The proposal to polish what Mayor Sal Panto calls "a jewel for the city" was put together over the last six months by a task force of Hugh Moore Park board officials and city administrators. It was explained by Director of Public Works Dave Hopkins at a city council conference meeting.
Hopkins said the goal is to create "a museum-quality park" by improving the park's maintenance. The city would first hire a park ranger and an assistant park ranger, and then add a third full-time position in 2013 or 2014.
Hopkins said the plan would not cost the city any extra money, because of a funding formula agreed to by the Hugh Moore Park boards. The city would receive 75 percent of the monthly payments from the Hugh Moore Park Charitable Trust, with the rest going to the organizations running the Hugh Moore Park Canal Museum.
Hopkins presented figures showing that if the plan goes into effect on Oct. 1, the rangers would be paid a total of $27,500 for the remainder of the year, and that maintenance, electricity and water costs would total $11,000. The Trust would contribute $21,600, or $7,200 a month, toward those costs, and the city's share would be $17,000.
The 2013 budget would be $183,723, Hopkins said, noting that the figure would include about $19,000 for four part-time summer employees. The Trust would contribute $93,000 toward that amount, and the city $91,000.
Council members and the mayor appeared pleased with the proposal. "If I can be honest, over the last 15 years, there's been more attentiveness to the museum rather than the park," Panto said. Moving the museum back to the park this year, from Two Rivers Landing, where it had been since 1996, "has been a real positive," he added.
The mayor pointed out that a two-mile bike path in the park was recently cleared and paved, "and now there can be anywhere from 200 to 300 people using that path from Thursday to Sunday."
Hopkins added: "If you do it right, history can be very attractive."
Council and the mayor also reviewed a proposed ordinance covering solar energy systems. Much of the discussion centered on whether it was wise to put restrictions on "vegetation," along with structures or other objects, that might interfere with sunlight reaching the surface of a solar collector.
"I have no problem with the structures part [of the ordinance]," said Panto. "But this says vegetation, too.
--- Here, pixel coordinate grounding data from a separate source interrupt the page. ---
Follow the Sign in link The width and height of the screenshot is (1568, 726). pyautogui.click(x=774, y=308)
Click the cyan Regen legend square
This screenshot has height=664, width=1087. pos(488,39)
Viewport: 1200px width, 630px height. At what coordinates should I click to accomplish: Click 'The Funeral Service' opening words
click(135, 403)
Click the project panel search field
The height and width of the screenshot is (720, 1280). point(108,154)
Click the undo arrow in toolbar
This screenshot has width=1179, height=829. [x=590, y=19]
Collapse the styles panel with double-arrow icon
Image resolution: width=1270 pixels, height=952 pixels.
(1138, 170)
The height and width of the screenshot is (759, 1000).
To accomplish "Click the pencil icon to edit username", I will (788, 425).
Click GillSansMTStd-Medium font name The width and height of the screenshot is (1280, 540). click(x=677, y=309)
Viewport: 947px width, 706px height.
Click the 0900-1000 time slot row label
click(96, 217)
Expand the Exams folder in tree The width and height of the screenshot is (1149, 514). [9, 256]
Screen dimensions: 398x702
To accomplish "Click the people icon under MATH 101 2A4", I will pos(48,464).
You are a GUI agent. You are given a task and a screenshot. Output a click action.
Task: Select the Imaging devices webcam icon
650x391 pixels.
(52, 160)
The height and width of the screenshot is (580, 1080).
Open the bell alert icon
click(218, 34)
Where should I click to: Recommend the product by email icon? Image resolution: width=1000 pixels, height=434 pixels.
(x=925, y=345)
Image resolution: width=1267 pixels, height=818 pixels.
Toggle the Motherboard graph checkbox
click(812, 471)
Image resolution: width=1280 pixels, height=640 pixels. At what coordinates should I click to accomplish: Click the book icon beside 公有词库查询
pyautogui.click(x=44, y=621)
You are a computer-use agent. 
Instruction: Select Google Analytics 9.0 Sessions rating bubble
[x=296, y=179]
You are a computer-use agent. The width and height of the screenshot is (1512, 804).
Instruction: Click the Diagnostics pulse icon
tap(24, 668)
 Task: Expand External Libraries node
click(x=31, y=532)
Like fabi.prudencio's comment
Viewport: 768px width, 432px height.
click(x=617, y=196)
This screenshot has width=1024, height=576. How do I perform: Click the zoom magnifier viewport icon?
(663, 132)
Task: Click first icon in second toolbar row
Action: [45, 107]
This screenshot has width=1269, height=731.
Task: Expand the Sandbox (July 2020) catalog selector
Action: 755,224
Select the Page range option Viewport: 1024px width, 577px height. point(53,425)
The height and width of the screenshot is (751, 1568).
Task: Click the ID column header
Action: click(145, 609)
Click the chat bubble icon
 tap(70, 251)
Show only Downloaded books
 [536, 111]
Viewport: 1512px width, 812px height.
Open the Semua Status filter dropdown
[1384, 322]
We're encouraging people to plant trees, and in 20 years, a tree will block the sun."
Council also heard about recommendations to improve the ordinance governing the city's Historic District.
Consultant Dominique Hawkins, who put together the recommendations for the Historic District Commission, told council that term limits on the commission would be a good idea to prevent it from being perceived as a "fiefdom" for certain architects and real estate agents.
She also suggested a policy governing conflicts of interest; a requirement that houses and trim be painted every few years, and a re- examination of the rules governing demolition of historic properties.